**Written request**
Reproduce every one of the lines below word for word, in the same order.

**Given data**
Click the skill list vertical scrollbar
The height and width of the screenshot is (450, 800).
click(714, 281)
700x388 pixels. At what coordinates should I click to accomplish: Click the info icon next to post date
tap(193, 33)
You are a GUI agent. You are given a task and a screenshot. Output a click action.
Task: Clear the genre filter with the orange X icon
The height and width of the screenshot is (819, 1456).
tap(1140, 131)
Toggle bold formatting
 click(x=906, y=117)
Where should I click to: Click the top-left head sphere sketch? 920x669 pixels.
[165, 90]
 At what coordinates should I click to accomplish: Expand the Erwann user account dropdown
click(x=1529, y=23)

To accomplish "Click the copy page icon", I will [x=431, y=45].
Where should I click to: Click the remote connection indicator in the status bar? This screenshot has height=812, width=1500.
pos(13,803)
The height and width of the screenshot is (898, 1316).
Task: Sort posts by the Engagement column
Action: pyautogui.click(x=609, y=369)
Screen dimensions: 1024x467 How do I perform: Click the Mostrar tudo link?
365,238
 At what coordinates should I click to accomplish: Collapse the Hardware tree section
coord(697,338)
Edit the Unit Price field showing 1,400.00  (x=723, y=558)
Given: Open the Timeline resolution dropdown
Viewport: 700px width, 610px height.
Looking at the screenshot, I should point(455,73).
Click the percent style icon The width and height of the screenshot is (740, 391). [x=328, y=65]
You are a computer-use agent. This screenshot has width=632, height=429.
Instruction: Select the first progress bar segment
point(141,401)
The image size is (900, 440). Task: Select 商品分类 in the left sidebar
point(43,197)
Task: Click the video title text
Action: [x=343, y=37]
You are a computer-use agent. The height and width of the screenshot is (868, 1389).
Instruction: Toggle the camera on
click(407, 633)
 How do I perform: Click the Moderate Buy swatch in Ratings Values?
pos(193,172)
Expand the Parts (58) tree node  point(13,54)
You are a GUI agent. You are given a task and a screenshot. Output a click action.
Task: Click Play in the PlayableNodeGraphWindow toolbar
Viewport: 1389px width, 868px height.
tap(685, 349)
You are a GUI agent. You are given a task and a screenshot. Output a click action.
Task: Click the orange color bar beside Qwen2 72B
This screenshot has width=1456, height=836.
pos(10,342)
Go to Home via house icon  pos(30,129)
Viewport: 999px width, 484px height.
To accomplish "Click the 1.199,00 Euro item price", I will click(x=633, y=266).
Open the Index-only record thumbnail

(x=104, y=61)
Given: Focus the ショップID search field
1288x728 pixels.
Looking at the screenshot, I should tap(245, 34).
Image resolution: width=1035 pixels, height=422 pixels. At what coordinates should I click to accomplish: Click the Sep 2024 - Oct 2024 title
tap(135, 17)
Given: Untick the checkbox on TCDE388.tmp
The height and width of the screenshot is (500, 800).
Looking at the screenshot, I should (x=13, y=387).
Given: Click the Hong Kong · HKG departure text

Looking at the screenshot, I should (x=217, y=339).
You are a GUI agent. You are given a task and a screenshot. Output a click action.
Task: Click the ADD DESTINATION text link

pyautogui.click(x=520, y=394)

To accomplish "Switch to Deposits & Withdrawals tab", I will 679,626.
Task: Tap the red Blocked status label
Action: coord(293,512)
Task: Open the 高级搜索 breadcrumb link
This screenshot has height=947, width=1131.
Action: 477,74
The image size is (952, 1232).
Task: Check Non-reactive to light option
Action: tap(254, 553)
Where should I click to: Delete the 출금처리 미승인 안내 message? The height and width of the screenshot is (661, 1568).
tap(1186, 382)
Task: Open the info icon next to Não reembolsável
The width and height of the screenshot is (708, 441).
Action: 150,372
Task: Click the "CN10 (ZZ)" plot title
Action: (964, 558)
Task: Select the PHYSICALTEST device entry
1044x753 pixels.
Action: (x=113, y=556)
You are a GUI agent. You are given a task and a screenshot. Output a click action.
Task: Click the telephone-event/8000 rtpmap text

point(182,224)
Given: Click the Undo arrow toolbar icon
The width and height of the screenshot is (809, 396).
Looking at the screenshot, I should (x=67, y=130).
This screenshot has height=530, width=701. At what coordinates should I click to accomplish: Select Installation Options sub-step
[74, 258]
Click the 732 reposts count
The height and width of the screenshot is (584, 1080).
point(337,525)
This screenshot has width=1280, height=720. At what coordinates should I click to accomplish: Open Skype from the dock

**Solved problem**
Click the skill list vertical scrollbar
The height and width of the screenshot is (450, 800).
click(714, 281)
700x388 pixels. At what coordinates should I click to accomplish: Click the info icon next to post date
tap(193, 33)
You are a GUI agent. You are given a task and a screenshot. Output a click action.
Task: Clear the genre filter with the orange X icon
The height and width of the screenshot is (819, 1456).
tap(1140, 131)
Toggle bold formatting
 click(x=906, y=117)
Where should I click to: Click the top-left head sphere sketch? 920x669 pixels.
[165, 90]
 At what coordinates should I click to accomplish: Expand the Erwann user account dropdown
click(x=1529, y=23)

To accomplish "Click the copy page icon", I will [x=431, y=45].
Where should I click to: Click the remote connection indicator in the status bar? This screenshot has height=812, width=1500.
pos(13,803)
The height and width of the screenshot is (898, 1316).
Task: Sort posts by the Engagement column
Action: pyautogui.click(x=609, y=369)
Screen dimensions: 1024x467 How do I perform: Click the Mostrar tudo link?
365,238
 At what coordinates should I click to accomplish: Collapse the Hardware tree section
coord(697,338)
Edit the Unit Price field showing 1,400.00  (x=723, y=558)
Given: Open the Timeline resolution dropdown
Viewport: 700px width, 610px height.
Looking at the screenshot, I should point(455,73).
Click the percent style icon The width and height of the screenshot is (740, 391). [x=328, y=65]
You are a computer-use agent. This screenshot has width=632, height=429.
Instruction: Select the first progress bar segment
point(141,401)
The image size is (900, 440). Task: Select 商品分类 in the left sidebar
point(43,197)
Task: Click the video title text
Action: [x=343, y=37]
You are a computer-use agent. The height and width of the screenshot is (868, 1389).
Instruction: Toggle the camera on
click(407, 633)
 How do I perform: Click the Moderate Buy swatch in Ratings Values?
pos(193,172)
Expand the Parts (58) tree node  point(13,54)
You are a GUI agent. You are given a task and a screenshot. Output a click action.
Task: Click Play in the PlayableNodeGraphWindow toolbar
Viewport: 1389px width, 868px height.
tap(685, 349)
You are a GUI agent. You are given a task and a screenshot. Output a click action.
Task: Click the orange color bar beside Qwen2 72B
This screenshot has width=1456, height=836.
pos(10,342)
Go to Home via house icon  pos(30,129)
Viewport: 999px width, 484px height.
To accomplish "Click the 1.199,00 Euro item price", I will click(x=633, y=266).
Open the Index-only record thumbnail

(x=104, y=61)
Given: Focus the ショップID search field
1288x728 pixels.
Looking at the screenshot, I should tap(245, 34).
Image resolution: width=1035 pixels, height=422 pixels. At what coordinates should I click to accomplish: Click the Sep 2024 - Oct 2024 title
tap(135, 17)
Given: Untick the checkbox on TCDE388.tmp
The height and width of the screenshot is (500, 800).
Looking at the screenshot, I should (x=13, y=387).
Given: Click the Hong Kong · HKG departure text

Looking at the screenshot, I should (x=217, y=339).
You are a GUI agent. You are given a task and a screenshot. Output a click action.
Task: Click the ADD DESTINATION text link

pyautogui.click(x=520, y=394)

To accomplish "Switch to Deposits & Withdrawals tab", I will 679,626.
Task: Tap the red Blocked status label
Action: coord(293,512)
Task: Open the 高级搜索 breadcrumb link
This screenshot has height=947, width=1131.
Action: 477,74
The image size is (952, 1232).
Task: Check Non-reactive to light option
Action: tap(254, 553)
Where should I click to: Delete the 출금처리 미승인 안내 message? The height and width of the screenshot is (661, 1568).
tap(1186, 382)
Task: Open the info icon next to Não reembolsável
The width and height of the screenshot is (708, 441).
Action: 150,372
Task: Click the "CN10 (ZZ)" plot title
Action: (964, 558)
Task: Select the PHYSICALTEST device entry
1044x753 pixels.
Action: (x=113, y=556)
You are a GUI agent. You are given a task and a screenshot. Output a click action.
Task: Click the telephone-event/8000 rtpmap text

point(182,224)
Given: Click the Undo arrow toolbar icon
The width and height of the screenshot is (809, 396).
Looking at the screenshot, I should (x=67, y=130).
This screenshot has height=530, width=701. At what coordinates should I click to accomplish: Select Installation Options sub-step
[74, 258]
Click the 732 reposts count
The height and width of the screenshot is (584, 1080).
point(337,525)
This screenshot has width=1280, height=720. At what coordinates should I click to accomplish: Open Skype from the dock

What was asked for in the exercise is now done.